Of the 246 pneumothorax cases exposed to fluoroquinolones (63.8% men; mean age, 43.0±18.4 years), 63 were exposed in the 30-day risk period preceding pneumothorax and 128 in the reference periods. Of the 3316 amoxicillin cases (72.9% men; mean age, 39.4±17.6 years), 1210 were exposed in the 30-day risk period and 1603 in the reference ones. OR adjusted for exposure-trend and covariates was 1.59 (95% CI 1.14 to 2.22) for fluoroquinolones and 2.25 (2.07 to 2.45) for amoxicillin.
An increased risk of spontaneous pneumothorax was associated with both fluoroquinolone and amoxicillin use, with an even higher association for amoxicillin. This strongly suggests the role of the underlying infections rather than a causal effect of the individual antibiotics and can be considered reassuring regarding a potential lung connective toxicity of fluoroquinolones.
氟喹诺酮类药物可引起严重的胶原相关不良反应,可能影响肺结缔组织。我们研究了氟喹诺酮类药物与自发性气胸之间的关联。
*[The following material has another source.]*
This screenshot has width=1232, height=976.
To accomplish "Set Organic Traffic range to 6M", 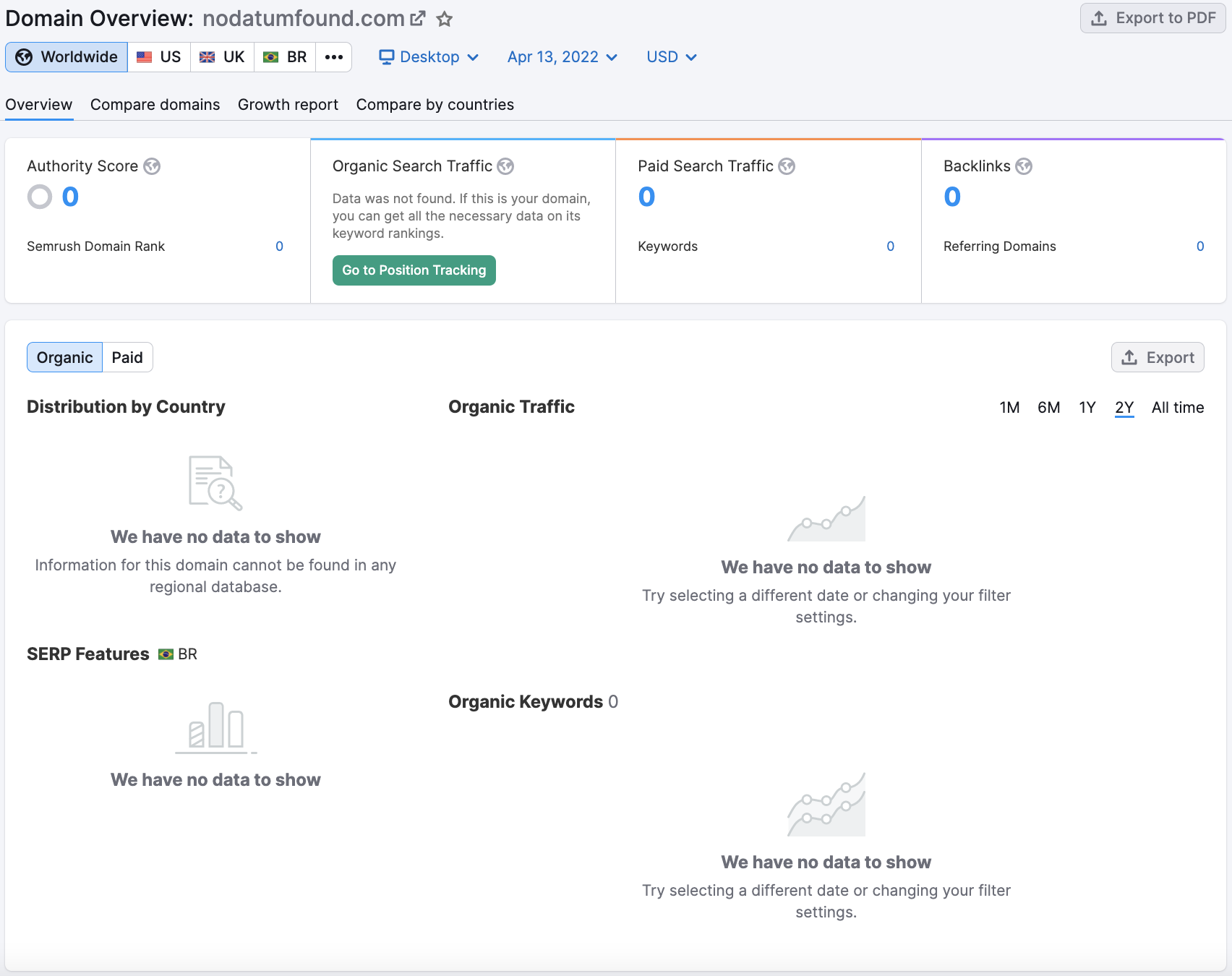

使用法国全国性医保报销医疗系统数据库(SNDS)进行病例-时间-对照研究。病例为2017年至2022年间因自发性气胸入院的18岁及以上成年人。对于每个病例,比较入院日期前紧接的风险期(第-30天至-1天)与三个更早的参考期(第-180天至-151天、-150天至-121天、-120天至-91天)的氟喹诺酮类药物使用情况,并对随时间变化的混杂因素进行调整。使用无该事件的参考组(根据年龄、性别、慢性阻塞性肺疾病病史、日历时间进行匹配)对OR估计值进行潜在暴露趋势偏倚校正。对阿莫西林的使用进行类似研究以控制指征偏倚。
在246例暴露于氟喹诺酮类药物的气胸病例中(63.8%为男性;平均年龄43.0±18.4岁),63例在气胸前30天风险期暴露,128例在参考期暴露。在3316例阿莫西林病例中(72.9%为男性;平均年龄39.4±17.6岁),1210例在30天风险期暴露,1603例在参考期暴露。校正暴露趋势和协变量后的OR值,氟喹诺酮类药物为1.59(95%CI 1.14至2.22),阿莫西林为2.25(2.07至2.45)。
自发性气胸风险增加与氟喹诺酮类药物和阿莫西林的使用均相关,阿莫西林的相关性更高。这强烈提示潜在感染的作用而非个别抗生素的因果效应,并且对于氟喹诺酮类药物潜在的肺结缔组织毒性而言可认为是令人安心的。